- Activity -
Exactly reproduce the lines from the top of the entries below through the line containing "This screenshot has height=875, width=1414.", with both ends included.

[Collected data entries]
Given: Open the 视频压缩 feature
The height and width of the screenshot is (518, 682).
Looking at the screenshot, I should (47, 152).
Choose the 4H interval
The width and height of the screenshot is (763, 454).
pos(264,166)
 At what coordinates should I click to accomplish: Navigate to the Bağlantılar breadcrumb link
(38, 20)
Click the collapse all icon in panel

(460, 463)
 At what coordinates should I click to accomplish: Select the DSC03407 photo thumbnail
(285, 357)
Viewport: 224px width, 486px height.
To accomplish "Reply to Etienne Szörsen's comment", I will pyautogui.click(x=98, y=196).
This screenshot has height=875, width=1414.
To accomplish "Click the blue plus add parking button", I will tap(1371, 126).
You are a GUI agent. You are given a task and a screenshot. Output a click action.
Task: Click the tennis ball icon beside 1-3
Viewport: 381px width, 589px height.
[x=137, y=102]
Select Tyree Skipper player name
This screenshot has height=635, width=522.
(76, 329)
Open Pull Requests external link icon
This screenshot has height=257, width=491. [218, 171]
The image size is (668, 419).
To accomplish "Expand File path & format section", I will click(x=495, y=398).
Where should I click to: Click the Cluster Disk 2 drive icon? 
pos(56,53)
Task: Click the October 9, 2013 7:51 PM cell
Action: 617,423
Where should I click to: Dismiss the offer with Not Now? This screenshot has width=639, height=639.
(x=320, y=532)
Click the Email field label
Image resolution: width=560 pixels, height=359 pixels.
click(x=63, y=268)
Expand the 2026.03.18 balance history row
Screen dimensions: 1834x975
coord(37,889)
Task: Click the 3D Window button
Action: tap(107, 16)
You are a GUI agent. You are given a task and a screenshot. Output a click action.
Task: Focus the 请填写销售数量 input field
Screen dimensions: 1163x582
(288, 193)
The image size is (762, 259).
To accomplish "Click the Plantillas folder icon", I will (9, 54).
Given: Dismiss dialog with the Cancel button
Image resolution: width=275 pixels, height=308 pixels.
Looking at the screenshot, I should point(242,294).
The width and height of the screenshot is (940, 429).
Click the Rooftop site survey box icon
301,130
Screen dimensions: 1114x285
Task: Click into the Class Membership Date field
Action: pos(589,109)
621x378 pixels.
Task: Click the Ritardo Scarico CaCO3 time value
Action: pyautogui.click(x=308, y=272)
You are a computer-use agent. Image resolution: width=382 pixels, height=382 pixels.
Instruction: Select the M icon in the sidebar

- Written answer -
Given: Open the 视频压缩 feature
The height and width of the screenshot is (518, 682).
Looking at the screenshot, I should (47, 152).
Choose the 4H interval
The width and height of the screenshot is (763, 454).
pos(264,166)
 At what coordinates should I click to accomplish: Navigate to the Bağlantılar breadcrumb link
(38, 20)
Click the collapse all icon in panel

(460, 463)
 At what coordinates should I click to accomplish: Select the DSC03407 photo thumbnail
(285, 357)
Viewport: 224px width, 486px height.
To accomplish "Reply to Etienne Szörsen's comment", I will pyautogui.click(x=98, y=196).
This screenshot has height=875, width=1414.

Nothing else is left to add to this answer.